Copy every line of the data that includes the string "link".

[Pixel coordinate grounding data]
────────
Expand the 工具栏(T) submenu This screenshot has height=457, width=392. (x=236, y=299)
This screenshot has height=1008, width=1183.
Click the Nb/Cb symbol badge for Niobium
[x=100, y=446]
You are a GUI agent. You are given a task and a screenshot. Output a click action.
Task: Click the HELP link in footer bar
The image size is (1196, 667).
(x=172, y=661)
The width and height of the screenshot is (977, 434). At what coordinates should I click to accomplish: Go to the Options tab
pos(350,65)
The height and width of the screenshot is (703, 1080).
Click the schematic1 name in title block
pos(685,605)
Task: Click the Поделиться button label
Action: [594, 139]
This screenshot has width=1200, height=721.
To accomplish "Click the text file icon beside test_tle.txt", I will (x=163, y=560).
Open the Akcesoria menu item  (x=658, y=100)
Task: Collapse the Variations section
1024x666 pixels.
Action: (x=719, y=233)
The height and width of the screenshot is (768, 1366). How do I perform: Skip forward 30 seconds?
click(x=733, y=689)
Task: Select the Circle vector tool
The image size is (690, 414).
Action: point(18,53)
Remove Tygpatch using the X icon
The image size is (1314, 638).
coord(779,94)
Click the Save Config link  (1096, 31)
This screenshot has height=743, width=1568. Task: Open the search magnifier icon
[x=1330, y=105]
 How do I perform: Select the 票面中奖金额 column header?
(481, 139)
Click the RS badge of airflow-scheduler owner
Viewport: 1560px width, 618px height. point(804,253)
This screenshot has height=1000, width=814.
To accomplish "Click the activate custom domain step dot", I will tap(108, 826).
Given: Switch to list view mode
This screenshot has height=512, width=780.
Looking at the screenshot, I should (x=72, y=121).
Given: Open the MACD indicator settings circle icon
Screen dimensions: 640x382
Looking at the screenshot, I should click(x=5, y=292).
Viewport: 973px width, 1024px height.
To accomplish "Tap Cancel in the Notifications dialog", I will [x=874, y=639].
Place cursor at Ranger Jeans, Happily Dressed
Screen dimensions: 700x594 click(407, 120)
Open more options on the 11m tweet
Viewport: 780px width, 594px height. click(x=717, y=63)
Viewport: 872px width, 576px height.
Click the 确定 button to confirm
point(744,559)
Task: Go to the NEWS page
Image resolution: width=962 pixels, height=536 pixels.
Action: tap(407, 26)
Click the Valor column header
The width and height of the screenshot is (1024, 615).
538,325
────────
## Completed exercise
Task: Click the HELP link in footer bar
Click the Save Config link  (1096, 31)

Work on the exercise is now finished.